Jack Skellington es el habitante más querido de la Ciudad de Halloween y la figura principal de la fiesta que celebran todos los años. Pero Jack está un poco cansado de hacer siempre lo mismo, así que cuando, por casualidad, conoce la Ciudad de la Navidad, decide trasladar los regalos, Santa Claus y el espíritu navideño a su ciudad. Pero introducir esos cambios en Halloween resulta ser más dificil de lo que parecía.

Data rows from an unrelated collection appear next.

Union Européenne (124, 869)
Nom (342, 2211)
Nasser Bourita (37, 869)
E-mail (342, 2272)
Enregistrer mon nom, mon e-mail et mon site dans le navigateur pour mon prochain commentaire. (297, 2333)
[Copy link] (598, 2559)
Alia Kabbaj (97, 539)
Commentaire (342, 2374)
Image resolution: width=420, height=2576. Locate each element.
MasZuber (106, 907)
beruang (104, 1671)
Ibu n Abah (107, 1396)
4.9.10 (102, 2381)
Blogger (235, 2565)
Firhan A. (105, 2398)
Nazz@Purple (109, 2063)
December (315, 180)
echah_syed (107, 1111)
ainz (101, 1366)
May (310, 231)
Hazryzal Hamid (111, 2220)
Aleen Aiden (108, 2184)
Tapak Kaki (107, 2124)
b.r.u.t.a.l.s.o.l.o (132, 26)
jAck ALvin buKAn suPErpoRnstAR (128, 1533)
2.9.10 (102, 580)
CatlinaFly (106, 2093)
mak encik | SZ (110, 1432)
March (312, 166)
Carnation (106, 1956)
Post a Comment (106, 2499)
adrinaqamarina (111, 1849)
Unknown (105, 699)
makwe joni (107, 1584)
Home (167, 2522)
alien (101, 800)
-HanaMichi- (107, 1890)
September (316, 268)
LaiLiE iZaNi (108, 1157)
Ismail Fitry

Mezclando el espíritu irreverente de “El Grinch” de el Dr. Seuss, los monstruos clásicos de la Universal, el expresionismo alemán (en encuadres e iluminación), las obras de Ray Harryhausen o Charles Addams y los fantasmagóricos cartoons de Betty Boop “Minnie the Moocher” (1932) y “The Old Man of the Mountain” (1933), Tim Burton y Caroline Thompson (guionista también de “Eduardo Manostijeras”, 1990) crearon un universo original (pero un collage de influencias después de todo) y atractivo con forma de recargado y oscuro musical, repleto de personajes para el recuerdo y situaciones incómodas; un cuento moral del que se desprende la lección de que hay que aceptarse a sí mismo (o una más ambigua: no intentes ser lo que no eres).

 

– Para amantes de los cuentos macabros para toda la familia (o casi).

– Imprescindible para interesados en la animación fotograma a fotograma.